● **WHAT THE TASK ASKS**: Set down all the entries again, word for word.

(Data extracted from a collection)
▼

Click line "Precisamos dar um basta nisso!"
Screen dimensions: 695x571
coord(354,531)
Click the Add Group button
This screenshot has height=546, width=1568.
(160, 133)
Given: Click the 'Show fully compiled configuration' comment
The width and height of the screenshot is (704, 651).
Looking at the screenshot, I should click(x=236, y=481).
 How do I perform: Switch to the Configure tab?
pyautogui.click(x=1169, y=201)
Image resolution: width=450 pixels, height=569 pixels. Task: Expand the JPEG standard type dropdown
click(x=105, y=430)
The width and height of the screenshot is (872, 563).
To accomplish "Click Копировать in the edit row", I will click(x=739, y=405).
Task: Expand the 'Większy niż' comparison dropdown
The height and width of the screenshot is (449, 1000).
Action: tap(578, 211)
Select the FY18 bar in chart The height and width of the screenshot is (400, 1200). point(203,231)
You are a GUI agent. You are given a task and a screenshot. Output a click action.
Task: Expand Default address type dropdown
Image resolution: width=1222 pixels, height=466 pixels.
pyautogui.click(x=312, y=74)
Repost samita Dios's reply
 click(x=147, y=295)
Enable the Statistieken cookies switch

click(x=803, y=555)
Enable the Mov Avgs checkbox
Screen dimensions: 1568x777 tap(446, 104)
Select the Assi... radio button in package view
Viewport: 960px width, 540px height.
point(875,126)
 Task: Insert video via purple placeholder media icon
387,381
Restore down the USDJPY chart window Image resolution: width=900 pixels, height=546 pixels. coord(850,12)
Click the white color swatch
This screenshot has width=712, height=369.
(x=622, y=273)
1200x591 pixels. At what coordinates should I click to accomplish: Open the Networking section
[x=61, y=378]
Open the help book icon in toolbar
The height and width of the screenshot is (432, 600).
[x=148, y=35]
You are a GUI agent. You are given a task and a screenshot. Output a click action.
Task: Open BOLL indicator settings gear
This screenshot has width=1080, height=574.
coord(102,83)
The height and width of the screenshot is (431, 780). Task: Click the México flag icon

▲

● **EXERCISE OUTPUT**:
Click line "Precisamos dar um basta nisso!"
Screen dimensions: 695x571
coord(354,531)
Click the Add Group button
This screenshot has height=546, width=1568.
(160, 133)
Given: Click the 'Show fully compiled configuration' comment
The width and height of the screenshot is (704, 651).
Looking at the screenshot, I should click(x=236, y=481).
 How do I perform: Switch to the Configure tab?
pyautogui.click(x=1169, y=201)
Image resolution: width=450 pixels, height=569 pixels. Task: Expand the JPEG standard type dropdown
click(x=105, y=430)
The width and height of the screenshot is (872, 563).
To accomplish "Click Копировать in the edit row", I will click(x=739, y=405).
Task: Expand the 'Większy niż' comparison dropdown
The height and width of the screenshot is (449, 1000).
Action: tap(578, 211)
Select the FY18 bar in chart The height and width of the screenshot is (400, 1200). point(203,231)
You are a GUI agent. You are given a task and a screenshot. Output a click action.
Task: Expand Default address type dropdown
Image resolution: width=1222 pixels, height=466 pixels.
pyautogui.click(x=312, y=74)
Repost samita Dios's reply
 click(x=147, y=295)
Enable the Statistieken cookies switch

click(x=803, y=555)
Enable the Mov Avgs checkbox
Screen dimensions: 1568x777 tap(446, 104)
Select the Assi... radio button in package view
Viewport: 960px width, 540px height.
point(875,126)
 Task: Insert video via purple placeholder media icon
387,381
Restore down the USDJPY chart window Image resolution: width=900 pixels, height=546 pixels. coord(850,12)
Click the white color swatch
This screenshot has width=712, height=369.
(x=622, y=273)
1200x591 pixels. At what coordinates should I click to accomplish: Open the Networking section
[x=61, y=378]
Open the help book icon in toolbar
The height and width of the screenshot is (432, 600).
[x=148, y=35]
You are a GUI agent. You are given a task and a screenshot. Output a click action.
Task: Open BOLL indicator settings gear
This screenshot has width=1080, height=574.
coord(102,83)
The height and width of the screenshot is (431, 780). Task: Click the México flag icon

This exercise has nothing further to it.